Task statement —
Extract, character for character, the lines of the entries that run from the line containing "Open the players" through the final line of the entries, with both ends included.

Entries for pointing to words and elements

▽

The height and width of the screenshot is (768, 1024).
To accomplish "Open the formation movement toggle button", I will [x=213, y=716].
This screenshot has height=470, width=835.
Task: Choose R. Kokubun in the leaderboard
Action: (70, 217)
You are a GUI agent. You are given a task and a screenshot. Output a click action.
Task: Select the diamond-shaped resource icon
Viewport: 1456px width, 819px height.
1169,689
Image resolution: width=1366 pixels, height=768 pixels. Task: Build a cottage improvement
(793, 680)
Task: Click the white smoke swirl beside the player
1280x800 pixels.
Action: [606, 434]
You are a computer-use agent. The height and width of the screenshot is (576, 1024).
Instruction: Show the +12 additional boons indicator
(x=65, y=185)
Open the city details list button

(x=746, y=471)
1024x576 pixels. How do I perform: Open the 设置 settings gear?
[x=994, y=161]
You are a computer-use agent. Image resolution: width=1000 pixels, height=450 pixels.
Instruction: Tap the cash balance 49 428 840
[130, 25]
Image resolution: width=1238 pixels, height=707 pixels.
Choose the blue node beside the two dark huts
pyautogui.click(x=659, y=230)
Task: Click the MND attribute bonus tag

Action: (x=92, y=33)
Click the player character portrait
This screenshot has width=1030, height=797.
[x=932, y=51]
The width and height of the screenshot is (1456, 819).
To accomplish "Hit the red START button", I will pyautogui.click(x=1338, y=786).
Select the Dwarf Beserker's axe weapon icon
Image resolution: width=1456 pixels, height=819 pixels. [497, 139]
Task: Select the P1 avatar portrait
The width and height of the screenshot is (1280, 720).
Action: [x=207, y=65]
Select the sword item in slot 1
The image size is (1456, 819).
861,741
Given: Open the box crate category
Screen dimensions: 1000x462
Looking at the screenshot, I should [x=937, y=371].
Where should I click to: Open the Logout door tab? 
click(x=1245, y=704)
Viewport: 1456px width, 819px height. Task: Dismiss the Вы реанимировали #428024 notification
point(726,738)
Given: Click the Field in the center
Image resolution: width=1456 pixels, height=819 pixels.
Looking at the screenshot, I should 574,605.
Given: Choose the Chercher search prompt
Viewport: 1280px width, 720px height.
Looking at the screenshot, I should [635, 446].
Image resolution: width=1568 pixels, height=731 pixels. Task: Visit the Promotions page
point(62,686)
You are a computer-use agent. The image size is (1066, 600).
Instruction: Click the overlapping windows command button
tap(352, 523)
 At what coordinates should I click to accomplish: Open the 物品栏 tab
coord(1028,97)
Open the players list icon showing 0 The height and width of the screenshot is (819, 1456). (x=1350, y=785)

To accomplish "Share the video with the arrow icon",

△

Task solution —
Open the players list icon showing 0 The height and width of the screenshot is (819, 1456). (x=1350, y=785)

To accomplish "Share the video with the arrow icon",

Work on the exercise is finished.